En fait il n’avait pas à craindre la visite de ses parents car il ne fit que traverser sa ville natale, où il pensait peut-être qu’on instruirait son procès.  Mais on n’avait pas l’intention de l’y faire mourir. Comme la ville de Nîmes était pleine de protestants, on craignait une émeute. Tout au moins on craignait que le spectacle du martyre de ce jeune homme et sa constance ne réveillent la conscience de tant de gens qui, conservant la vérité dans leur coeur, la cachaient au-dedans d’eux.

Arrivé de nuit et enfermé quelque temps dans la conciergerie, où il eut encore à subir les assauts impuissants des prêtres, il repartit de nuit, afin qu’on ne donne pas l’éveil et qu’on puisse le conduire sûrement à Beaucaire, où l’intendant Bâville vint le rejoindre.
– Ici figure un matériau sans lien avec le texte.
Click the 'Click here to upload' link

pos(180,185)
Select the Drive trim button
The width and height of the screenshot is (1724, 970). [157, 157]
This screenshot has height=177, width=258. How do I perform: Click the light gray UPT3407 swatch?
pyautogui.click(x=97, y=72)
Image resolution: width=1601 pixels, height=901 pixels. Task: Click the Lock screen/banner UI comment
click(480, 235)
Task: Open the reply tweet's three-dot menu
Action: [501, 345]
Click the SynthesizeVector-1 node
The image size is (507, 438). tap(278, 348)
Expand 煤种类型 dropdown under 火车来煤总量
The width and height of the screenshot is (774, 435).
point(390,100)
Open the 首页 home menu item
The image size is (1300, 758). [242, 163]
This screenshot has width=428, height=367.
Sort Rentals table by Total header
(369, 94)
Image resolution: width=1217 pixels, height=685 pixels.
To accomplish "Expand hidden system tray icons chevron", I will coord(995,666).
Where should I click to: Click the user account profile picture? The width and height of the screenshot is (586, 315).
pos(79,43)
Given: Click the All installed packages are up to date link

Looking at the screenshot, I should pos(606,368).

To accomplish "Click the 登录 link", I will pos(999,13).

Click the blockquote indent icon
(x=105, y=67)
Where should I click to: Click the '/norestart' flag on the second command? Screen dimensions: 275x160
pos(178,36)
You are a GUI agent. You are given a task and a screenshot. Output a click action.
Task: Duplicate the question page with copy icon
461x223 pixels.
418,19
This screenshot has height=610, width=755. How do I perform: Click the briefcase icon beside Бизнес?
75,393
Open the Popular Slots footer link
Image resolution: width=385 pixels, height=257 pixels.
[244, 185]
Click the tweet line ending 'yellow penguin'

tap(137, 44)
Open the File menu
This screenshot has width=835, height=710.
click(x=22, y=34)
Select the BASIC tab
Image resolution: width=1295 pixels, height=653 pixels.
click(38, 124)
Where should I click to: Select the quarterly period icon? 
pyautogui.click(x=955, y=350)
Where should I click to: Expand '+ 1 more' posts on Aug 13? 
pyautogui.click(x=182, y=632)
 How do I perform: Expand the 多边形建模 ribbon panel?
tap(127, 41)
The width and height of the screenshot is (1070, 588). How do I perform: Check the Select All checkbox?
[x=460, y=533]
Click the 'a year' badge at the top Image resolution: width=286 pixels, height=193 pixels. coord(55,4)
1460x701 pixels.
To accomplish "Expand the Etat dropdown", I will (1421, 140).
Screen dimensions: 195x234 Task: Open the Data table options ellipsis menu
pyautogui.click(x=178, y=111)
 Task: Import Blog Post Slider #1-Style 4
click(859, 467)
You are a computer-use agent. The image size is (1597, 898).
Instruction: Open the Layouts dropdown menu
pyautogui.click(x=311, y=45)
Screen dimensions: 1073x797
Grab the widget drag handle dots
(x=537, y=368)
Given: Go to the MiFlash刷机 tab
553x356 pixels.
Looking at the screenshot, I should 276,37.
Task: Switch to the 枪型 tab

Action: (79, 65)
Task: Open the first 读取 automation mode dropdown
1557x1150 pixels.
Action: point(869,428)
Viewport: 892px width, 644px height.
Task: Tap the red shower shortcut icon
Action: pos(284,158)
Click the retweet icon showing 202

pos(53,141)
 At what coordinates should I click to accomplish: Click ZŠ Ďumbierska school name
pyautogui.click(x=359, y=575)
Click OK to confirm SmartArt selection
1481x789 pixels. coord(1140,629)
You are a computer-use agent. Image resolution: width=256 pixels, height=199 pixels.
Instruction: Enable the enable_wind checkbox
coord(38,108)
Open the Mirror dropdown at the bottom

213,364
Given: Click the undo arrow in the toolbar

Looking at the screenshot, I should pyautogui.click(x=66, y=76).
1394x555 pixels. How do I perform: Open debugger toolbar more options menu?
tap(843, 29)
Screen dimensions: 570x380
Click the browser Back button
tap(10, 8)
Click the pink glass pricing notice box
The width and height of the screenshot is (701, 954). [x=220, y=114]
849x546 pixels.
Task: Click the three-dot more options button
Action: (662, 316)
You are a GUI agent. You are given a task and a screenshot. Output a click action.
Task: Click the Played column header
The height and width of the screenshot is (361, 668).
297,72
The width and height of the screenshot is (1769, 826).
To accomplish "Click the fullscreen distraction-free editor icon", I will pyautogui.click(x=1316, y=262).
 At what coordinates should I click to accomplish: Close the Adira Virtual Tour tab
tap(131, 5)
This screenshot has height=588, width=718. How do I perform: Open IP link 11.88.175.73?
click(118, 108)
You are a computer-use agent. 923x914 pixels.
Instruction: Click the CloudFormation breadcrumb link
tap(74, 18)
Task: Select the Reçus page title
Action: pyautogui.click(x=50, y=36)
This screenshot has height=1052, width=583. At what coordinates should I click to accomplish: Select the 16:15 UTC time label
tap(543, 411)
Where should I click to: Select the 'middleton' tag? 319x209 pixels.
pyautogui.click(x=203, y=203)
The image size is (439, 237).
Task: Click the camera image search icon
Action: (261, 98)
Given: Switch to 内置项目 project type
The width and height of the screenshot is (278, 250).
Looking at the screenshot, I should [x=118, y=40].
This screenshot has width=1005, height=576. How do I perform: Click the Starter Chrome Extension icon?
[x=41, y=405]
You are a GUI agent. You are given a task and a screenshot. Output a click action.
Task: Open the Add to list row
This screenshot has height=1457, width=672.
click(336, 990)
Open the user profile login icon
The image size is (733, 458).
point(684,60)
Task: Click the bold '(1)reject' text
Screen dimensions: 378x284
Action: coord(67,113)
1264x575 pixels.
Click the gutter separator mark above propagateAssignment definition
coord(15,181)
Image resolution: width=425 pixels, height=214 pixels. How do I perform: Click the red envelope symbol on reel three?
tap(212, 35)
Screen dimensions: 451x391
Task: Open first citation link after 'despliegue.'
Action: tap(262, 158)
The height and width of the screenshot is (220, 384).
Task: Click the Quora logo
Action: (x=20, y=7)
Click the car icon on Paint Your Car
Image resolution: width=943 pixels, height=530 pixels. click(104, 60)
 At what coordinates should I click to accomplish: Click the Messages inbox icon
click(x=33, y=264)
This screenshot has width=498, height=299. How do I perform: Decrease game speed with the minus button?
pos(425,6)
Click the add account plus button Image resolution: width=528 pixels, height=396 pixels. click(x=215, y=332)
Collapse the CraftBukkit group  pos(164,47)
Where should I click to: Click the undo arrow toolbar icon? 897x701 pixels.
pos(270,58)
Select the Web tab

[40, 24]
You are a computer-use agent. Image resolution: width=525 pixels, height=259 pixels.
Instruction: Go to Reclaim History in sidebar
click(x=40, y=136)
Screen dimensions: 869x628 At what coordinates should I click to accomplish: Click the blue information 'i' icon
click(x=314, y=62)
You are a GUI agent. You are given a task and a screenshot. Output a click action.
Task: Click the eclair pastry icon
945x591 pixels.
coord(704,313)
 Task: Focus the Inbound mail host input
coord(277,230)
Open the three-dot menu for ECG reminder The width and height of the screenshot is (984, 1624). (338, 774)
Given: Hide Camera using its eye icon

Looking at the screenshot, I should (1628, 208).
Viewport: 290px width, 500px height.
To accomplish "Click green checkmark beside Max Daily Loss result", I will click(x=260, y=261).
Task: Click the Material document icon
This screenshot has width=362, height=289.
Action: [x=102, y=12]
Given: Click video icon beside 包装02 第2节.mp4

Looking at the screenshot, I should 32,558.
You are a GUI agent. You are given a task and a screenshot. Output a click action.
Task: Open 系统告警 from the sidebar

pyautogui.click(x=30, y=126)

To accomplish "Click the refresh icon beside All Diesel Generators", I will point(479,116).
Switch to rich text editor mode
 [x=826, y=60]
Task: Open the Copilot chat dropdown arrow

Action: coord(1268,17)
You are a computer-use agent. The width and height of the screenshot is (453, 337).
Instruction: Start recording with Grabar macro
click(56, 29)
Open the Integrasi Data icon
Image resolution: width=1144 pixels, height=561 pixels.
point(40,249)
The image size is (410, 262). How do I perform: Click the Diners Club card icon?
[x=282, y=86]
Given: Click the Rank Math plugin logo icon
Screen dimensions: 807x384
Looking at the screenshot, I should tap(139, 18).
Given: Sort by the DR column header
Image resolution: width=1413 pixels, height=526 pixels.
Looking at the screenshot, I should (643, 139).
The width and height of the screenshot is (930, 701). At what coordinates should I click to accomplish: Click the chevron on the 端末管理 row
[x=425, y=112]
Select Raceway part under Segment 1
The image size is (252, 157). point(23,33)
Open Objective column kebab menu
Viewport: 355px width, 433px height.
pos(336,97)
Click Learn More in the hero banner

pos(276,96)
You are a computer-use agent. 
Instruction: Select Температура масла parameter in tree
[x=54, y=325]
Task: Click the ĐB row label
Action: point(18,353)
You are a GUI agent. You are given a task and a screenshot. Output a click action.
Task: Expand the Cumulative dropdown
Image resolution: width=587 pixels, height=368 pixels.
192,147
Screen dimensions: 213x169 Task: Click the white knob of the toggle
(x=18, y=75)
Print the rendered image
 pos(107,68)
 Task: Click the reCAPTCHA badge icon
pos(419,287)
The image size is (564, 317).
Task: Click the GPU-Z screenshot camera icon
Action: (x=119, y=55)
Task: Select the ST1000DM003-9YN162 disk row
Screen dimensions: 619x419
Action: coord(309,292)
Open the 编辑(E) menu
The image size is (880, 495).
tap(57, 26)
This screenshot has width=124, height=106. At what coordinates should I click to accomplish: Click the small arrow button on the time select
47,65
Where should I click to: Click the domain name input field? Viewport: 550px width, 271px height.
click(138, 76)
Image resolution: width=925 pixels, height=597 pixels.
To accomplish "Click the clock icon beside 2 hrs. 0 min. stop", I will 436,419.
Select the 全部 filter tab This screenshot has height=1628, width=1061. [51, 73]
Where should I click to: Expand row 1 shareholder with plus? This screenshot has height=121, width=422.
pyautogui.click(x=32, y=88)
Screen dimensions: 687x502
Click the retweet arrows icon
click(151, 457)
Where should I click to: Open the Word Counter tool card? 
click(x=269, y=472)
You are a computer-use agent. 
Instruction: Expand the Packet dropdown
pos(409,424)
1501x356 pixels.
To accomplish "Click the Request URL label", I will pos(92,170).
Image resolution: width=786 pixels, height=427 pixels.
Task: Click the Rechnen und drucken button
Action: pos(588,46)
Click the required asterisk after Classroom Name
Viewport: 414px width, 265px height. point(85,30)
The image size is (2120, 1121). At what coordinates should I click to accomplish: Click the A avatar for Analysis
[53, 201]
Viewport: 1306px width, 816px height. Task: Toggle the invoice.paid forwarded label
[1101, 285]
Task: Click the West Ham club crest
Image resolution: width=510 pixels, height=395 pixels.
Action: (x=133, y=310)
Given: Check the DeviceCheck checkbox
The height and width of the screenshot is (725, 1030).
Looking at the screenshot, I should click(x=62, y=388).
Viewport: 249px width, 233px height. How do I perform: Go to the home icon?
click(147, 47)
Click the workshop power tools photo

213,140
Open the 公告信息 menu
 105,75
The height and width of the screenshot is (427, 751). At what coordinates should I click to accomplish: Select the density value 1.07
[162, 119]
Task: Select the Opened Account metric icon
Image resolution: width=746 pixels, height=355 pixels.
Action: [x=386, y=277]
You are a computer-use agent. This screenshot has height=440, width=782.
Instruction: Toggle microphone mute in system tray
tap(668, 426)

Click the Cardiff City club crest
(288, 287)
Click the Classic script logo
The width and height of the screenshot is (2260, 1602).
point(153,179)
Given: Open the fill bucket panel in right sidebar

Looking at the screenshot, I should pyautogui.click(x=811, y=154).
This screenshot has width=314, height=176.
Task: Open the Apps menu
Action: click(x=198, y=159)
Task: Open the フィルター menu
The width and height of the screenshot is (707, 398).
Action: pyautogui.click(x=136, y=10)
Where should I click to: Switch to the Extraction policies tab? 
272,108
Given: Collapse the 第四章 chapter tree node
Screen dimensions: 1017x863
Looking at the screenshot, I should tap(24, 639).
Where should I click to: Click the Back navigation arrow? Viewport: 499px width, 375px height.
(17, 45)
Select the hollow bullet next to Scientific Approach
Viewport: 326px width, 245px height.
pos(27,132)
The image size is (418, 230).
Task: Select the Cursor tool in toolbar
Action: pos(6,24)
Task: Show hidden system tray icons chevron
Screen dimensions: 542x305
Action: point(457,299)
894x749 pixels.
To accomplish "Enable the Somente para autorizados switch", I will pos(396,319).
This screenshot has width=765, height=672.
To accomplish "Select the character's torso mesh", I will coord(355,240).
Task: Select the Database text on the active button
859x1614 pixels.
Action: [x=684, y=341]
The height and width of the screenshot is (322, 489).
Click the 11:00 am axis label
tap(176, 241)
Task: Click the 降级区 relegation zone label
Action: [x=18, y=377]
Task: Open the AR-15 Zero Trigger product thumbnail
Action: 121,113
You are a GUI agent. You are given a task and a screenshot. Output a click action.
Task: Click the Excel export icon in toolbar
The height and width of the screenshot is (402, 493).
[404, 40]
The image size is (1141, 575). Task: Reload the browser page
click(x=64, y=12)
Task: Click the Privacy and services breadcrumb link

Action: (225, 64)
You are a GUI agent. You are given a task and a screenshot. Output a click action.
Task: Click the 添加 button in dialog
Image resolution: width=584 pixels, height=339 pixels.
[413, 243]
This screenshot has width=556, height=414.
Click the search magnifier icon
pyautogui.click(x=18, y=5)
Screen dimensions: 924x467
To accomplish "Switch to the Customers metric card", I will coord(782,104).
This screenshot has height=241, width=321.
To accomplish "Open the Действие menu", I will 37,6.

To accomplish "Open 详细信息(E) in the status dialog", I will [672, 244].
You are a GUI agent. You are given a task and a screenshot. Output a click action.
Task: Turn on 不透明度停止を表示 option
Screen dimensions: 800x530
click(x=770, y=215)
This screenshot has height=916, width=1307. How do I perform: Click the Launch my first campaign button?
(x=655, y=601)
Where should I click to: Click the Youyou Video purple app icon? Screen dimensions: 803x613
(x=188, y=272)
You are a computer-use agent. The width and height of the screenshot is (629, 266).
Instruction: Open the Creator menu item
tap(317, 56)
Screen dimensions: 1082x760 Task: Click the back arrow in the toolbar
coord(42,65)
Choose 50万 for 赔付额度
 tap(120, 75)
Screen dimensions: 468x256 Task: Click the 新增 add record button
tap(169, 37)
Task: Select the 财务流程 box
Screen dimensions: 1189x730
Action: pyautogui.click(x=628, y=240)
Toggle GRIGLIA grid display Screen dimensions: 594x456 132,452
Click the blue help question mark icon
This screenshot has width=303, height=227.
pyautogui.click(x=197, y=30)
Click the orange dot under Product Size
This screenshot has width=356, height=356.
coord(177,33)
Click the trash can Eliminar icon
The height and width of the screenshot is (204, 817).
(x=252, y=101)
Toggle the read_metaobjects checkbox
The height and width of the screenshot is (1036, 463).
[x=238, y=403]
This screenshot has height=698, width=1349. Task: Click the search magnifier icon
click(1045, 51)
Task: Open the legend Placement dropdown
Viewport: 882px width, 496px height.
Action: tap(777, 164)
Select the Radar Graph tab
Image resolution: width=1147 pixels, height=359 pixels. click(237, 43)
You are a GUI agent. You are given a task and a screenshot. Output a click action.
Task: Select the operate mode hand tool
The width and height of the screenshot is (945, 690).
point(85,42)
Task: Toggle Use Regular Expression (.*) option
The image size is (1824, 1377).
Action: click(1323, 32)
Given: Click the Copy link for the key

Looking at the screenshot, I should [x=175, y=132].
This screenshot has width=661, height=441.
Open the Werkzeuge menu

Cet homme usa tout d’abord de douceur envers le prisonnier, l’exhortant, le conjurant même, au nom de sa jeunesse et de tous les biens de cette vie, de se convertir pour avoir la vie sauve.  Mais à toutes ces insinuations, Fulcran répondait: Je n’aime pas le monde ni les choses qui sont dans le monde; j’estime tous les avantages dont vous me parlez comme de l’ordure.  Je les foule à mes pieds.  La vie ne m’est pas si précieuse, pourvu que je gagne Christ.  Quelle que soit la mort que j’endure pour lui, elle me sera glorieuse, et je serai trop heureux si je meurs pour lui et pour la cause pour laquelle il est mort!  Et, comme un autre martyre, le Père de l’Eglise du second siècle Polycarpe, il ajoutait: Comment quitterais-je un si bon maître!  Il ne m’a jamais fait que du bien.

Après le tour de l’intendant vint celui des prêtres et des moines.  Ils le visitèrent dans sa prison et mirent tout en oeuvre pour le faire rentrer dans le giron de l’Eglise officielle.  Il déjoua leurs pièges et réfuta sans peine leurs arguments.  Comme ceux de Nîmes, d’Alès ou d’Anduze, ils furent obligés de reconnaître qu’ils n’avaient jamais entendu si bien parler et que ce jeune homme rendait compte de sa foi d’une façon merveilleuse.  Qu’il est vrai de dire que Dieu n’abandonne jamais ses enfants dans l’épreuve, et qu’il leur donne, à l’heure où ils en ont le plus besoin, une sagesse à laquelle personne ne peut résister!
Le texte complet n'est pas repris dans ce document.